### REQUEST A
Please rewrite the stretch of the editorial below from "From the Editor: Back" through "quo: rural zoning.", substituting "Crozet Growth Plan" for "Crozet Master Plan".

==== TEXT EXTRACT ====

From the Editor: Back to the Barricades

1
1520

Back to the Barricades

The prospect of industrial zoning at the rural Interstate interchanges, most notably at the Crozet/Yancey Mills exit, has raised its snake-like head again as the County undertakes its usual processes for accomplishing purposes the public has already rejected. This idea and its implications were openly examined in public forums during the revision of the Crozet Master Plan in 2009 and 2010. Crozet citizens, by overwhelming majorities, want the status quo: rural zoning.

Introduction of industrial uses, even though the County assures us they will be “low impact,” will open a Pandora’s box and likely release pressures to expand to more intense uses, and likely commercial ones, once the public is resigned to its defeat. If the track record of county zoning decisions is any predictor, it will take only a feeler from some typical Interstate chain businesses, and the lure of tax revenue from them, to take us in the direction of what has happened in Waynesboro at the Ladd interchange or at Zion’s Crossroads.

The effort to bust open new uses for Yancey Mills is an end run on the master planning process by some anonymous forces that did not get what they wanted out of the public process. If it is accomplished, it will be a flat-out sabotage of the Crozet Master Plan and a defacto enlargement of the growth area into unprotected watershed for the Charlottesville water supply. That will make a cynical mockery of the whole concept of growth areas. It will be only a matter of time before we are told that we need to extend public water and sewer outside the growth area, and once the zoning is changed, the logic for that will seem inexorable.

==== RAW RECORDS ====

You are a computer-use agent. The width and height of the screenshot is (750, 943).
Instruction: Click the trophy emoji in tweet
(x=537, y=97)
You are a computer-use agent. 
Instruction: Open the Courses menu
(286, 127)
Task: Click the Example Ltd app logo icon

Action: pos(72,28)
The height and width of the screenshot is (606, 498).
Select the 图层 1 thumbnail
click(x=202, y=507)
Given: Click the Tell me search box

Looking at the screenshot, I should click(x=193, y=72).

====
==== RAW RECORDS ====

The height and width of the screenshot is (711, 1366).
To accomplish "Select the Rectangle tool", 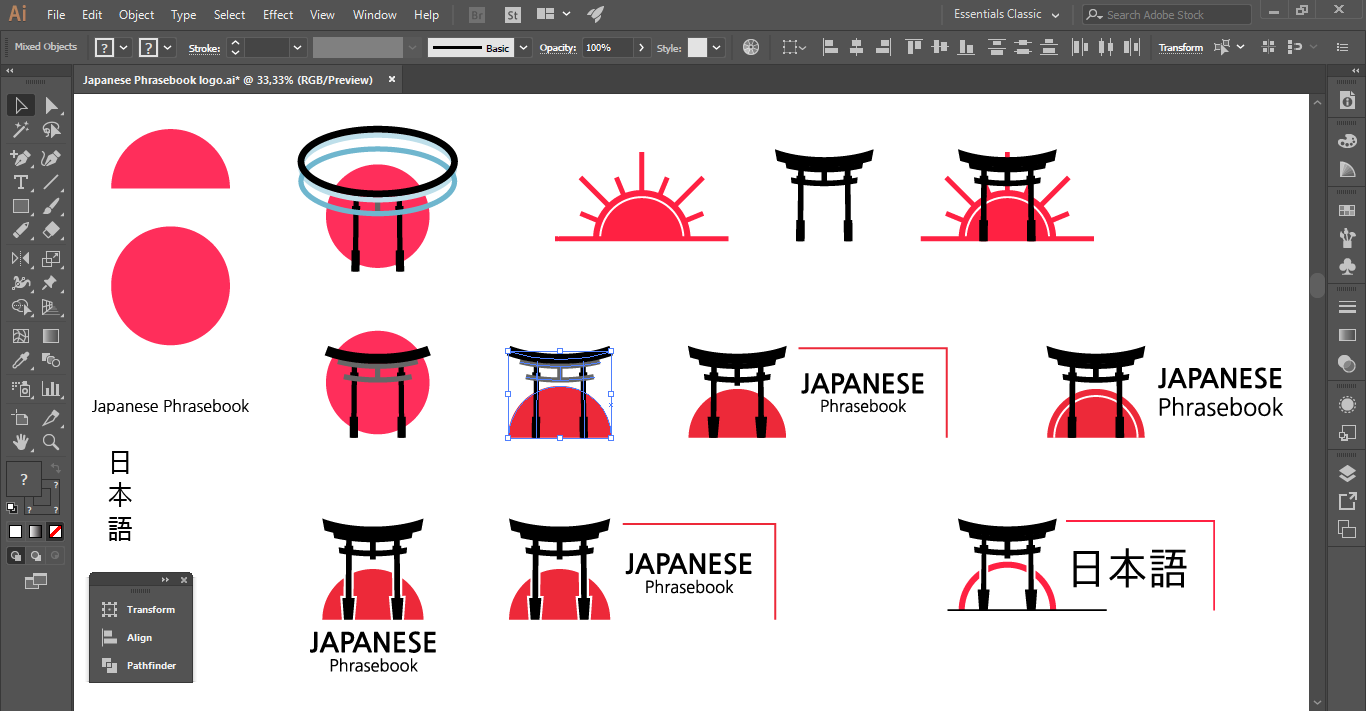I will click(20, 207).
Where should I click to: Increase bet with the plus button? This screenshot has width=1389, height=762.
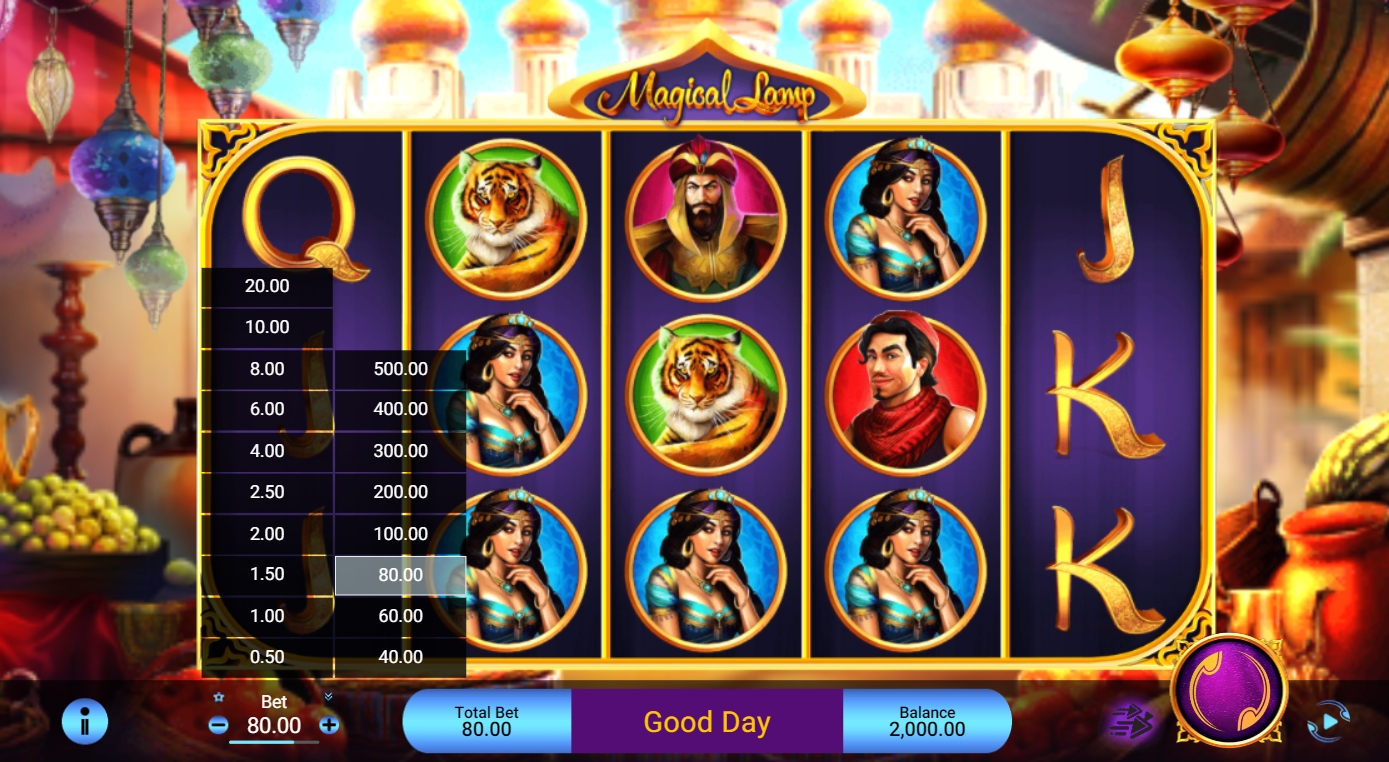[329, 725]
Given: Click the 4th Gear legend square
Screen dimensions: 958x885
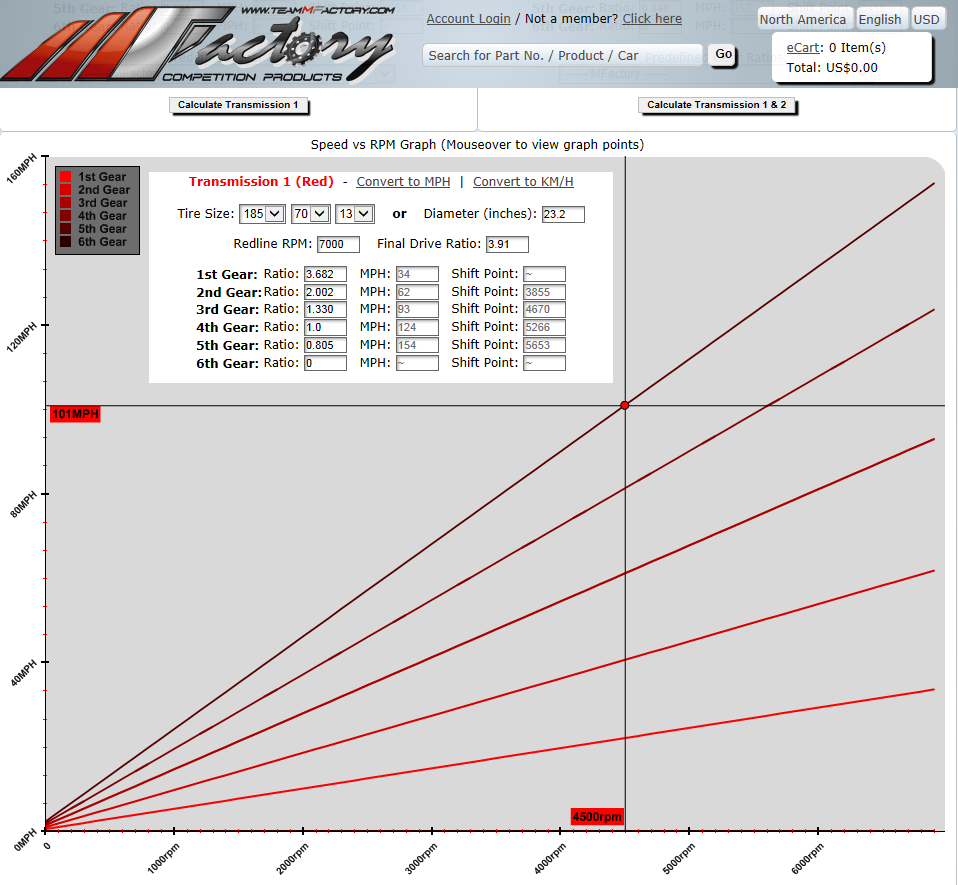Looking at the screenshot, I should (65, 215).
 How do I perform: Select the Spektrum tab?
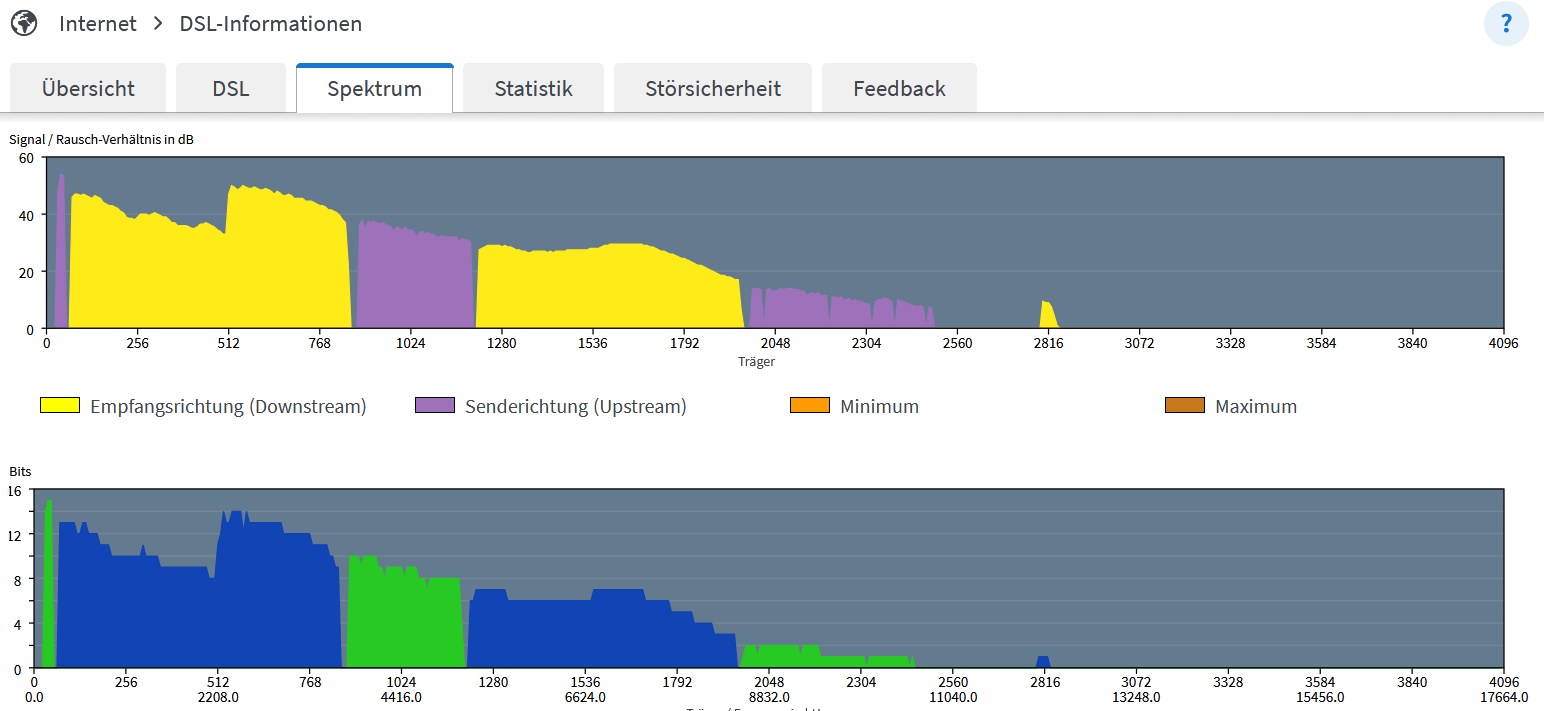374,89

====

### REQUEST B
Reproduce the stretch of entries above from the line containing "Task: Click the Example Ltd app logo icon" through the line containing "Looking at the screenshot, I should click(x=193, y=72).", keeping every line unchanged.

### COMPLETE RESPONSE A
From the Editor: Back to the Barricades

1
1520

Back to the Barricades

The prospect of industrial zoning at the rural Interstate interchanges, most notably at the Crozet/Yancey Mills exit, has raised its snake-like head again as the County undertakes its usual processes for accomplishing purposes the public has already rejected. This idea and its implications were openly examined in public forums during the revision of the Crozet Growth Plan in 2009 and 2010. Crozet citizens, by overwhelming majorities, want the status quo: rural zoning.

### COMPLETE RESPONSE B
Task: Click the Example Ltd app logo icon

Action: pos(72,28)
The height and width of the screenshot is (606, 498).
Select the 图层 1 thumbnail
click(x=202, y=507)
Given: Click the Tell me search box

Looking at the screenshot, I should click(x=193, y=72).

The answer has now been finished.